視線に気付いた少年は横目でディリアの方を見て、またふいと視線をそらす。
わからない
ディリアはまっすぐ寝台の方へ向かいながら思った。
わからない…
ざわりざわりと胸が鳴る。本当に、こんなことは初めてだ。
ディリアが寝台の横に立つと、少年が見上げた。無表情なその顔は、サアバのように無機質ではなかったが、
感情が読み取れない点では同じだった。ひと呼吸おいても言葉を発する素振りを見せない少年に、ディリアが口を開く。
「私はディリア」
じっと、深く黒い瞳を覗く。
名を告げても何一つ揺らぎのない少年の目に一体何が映っているのか、ディリアにはわからなかった。
「…あなたは?」
思わず急いて尋ねた問いに、少年は答えない。ただ、見上げていた視線を下に落とした。
話すことが出来ないのだろうか、ディリアの中にそんな思いがよぎった瞬間、少年が口を開いた。
「わからない」
低めの声で短く告げて、少年は再びディリアを見る。
黒い瞳に捉えられて、ディリアの胸が再びざわついた。少年の言葉が頭の中でこだまし、重なる。
わからない…?
「それが問題です」
言葉を探していたディリアの後ろで、サアバが言った。
ディリアが振り返り、扉の横の壁にもたれ立っているサアバを見据えた。
「彼には」
いつも通り抑揚のない、無機質な声
「いっさいの記憶がない」
サアバの呟くような小さな声が、静かな部屋に奇妙に響いた。
沈黙が流れた。
ディリアはゆっくり振り向き、改めて、自分と同じくらいの歳の少年を見た。少年もまた、ディリアを見た。

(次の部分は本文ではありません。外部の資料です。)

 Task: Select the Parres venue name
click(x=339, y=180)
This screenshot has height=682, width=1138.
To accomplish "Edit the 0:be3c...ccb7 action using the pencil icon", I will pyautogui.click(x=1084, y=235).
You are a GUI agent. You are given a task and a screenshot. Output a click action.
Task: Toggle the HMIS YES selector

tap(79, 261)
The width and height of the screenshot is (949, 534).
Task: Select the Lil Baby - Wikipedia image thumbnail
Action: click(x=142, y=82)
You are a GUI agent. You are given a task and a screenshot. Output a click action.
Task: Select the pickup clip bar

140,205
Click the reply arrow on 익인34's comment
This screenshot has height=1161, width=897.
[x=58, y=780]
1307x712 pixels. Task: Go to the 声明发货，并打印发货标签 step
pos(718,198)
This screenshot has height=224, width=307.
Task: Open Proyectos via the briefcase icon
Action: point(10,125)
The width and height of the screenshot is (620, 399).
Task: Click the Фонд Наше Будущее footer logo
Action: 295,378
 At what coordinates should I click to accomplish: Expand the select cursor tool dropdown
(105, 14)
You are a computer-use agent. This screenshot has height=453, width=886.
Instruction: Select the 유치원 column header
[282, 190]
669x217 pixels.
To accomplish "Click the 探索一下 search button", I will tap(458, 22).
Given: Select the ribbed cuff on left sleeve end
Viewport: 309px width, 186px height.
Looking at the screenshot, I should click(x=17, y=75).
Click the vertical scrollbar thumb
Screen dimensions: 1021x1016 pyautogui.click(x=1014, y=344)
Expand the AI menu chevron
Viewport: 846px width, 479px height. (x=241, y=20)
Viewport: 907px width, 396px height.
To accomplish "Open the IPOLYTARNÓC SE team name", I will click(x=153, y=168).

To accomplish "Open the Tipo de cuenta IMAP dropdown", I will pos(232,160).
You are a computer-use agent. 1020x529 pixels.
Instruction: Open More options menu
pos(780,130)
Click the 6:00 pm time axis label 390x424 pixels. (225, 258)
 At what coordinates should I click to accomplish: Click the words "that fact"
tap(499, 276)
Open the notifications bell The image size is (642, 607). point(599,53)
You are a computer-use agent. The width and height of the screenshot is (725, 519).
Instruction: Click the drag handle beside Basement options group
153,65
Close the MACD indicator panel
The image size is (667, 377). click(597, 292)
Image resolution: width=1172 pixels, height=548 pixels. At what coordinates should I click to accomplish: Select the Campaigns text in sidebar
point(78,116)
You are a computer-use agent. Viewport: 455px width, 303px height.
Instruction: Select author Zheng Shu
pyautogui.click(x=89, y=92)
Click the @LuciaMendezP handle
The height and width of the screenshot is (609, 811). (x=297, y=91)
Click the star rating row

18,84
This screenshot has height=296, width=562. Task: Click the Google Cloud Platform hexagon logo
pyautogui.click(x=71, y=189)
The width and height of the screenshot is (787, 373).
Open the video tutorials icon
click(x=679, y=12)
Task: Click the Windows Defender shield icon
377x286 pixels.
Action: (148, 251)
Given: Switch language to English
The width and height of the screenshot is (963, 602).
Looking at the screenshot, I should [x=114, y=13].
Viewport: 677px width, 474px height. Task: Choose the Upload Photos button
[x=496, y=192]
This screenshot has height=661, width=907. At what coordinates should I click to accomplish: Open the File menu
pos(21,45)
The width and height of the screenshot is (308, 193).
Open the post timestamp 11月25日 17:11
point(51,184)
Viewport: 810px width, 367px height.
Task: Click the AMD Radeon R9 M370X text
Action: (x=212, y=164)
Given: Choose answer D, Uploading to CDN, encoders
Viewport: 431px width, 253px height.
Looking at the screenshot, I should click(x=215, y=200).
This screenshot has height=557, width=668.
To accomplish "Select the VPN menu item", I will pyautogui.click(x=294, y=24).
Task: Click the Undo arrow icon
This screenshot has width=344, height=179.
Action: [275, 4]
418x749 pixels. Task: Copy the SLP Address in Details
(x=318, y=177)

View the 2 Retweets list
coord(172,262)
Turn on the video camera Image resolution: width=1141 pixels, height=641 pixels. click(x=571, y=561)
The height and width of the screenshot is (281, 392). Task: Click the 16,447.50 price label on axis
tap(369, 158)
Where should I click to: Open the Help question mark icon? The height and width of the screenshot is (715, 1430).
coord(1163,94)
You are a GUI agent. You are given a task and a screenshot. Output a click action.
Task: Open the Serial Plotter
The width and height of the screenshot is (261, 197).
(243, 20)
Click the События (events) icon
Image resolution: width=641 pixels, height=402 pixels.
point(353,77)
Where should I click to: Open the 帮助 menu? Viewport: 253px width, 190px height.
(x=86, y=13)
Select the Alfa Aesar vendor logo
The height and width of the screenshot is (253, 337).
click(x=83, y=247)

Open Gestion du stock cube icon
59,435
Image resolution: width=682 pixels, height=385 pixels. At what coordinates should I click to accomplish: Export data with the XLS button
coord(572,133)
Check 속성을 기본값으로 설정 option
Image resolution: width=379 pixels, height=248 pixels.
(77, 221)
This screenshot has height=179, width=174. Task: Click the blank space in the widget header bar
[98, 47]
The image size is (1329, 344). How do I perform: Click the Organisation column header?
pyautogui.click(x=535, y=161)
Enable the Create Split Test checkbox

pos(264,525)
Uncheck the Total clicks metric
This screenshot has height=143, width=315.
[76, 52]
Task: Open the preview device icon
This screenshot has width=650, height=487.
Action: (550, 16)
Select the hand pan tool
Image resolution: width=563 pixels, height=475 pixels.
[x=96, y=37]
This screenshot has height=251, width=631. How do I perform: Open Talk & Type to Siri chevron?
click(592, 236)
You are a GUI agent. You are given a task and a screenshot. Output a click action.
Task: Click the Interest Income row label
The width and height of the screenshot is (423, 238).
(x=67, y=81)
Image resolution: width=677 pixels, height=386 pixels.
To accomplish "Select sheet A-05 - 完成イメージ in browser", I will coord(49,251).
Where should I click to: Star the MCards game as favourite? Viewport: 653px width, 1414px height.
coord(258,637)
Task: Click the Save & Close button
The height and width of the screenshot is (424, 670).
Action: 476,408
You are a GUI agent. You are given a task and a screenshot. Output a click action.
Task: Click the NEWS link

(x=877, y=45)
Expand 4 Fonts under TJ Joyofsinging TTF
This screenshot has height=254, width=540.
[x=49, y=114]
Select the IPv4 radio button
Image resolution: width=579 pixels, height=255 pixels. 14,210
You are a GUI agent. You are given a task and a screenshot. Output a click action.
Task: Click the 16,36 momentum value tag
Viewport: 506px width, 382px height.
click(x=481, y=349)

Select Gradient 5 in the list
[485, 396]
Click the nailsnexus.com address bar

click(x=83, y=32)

漆黒の瞳。深い闇のように、底のない黒。少年の顔からはやはり何の感情も読み取れない。
二人は無言で見つめ合った。
何故かディリアは、雨を思い出していた。胸の中から雨の音が聞こえていた。
ザアァ…ザアァ…
それがどうしてだったか、ディリアにはわからない。
しかしディリアはその時、ぼんやりと考えていた。
今日は雨が降っていたのだ、と。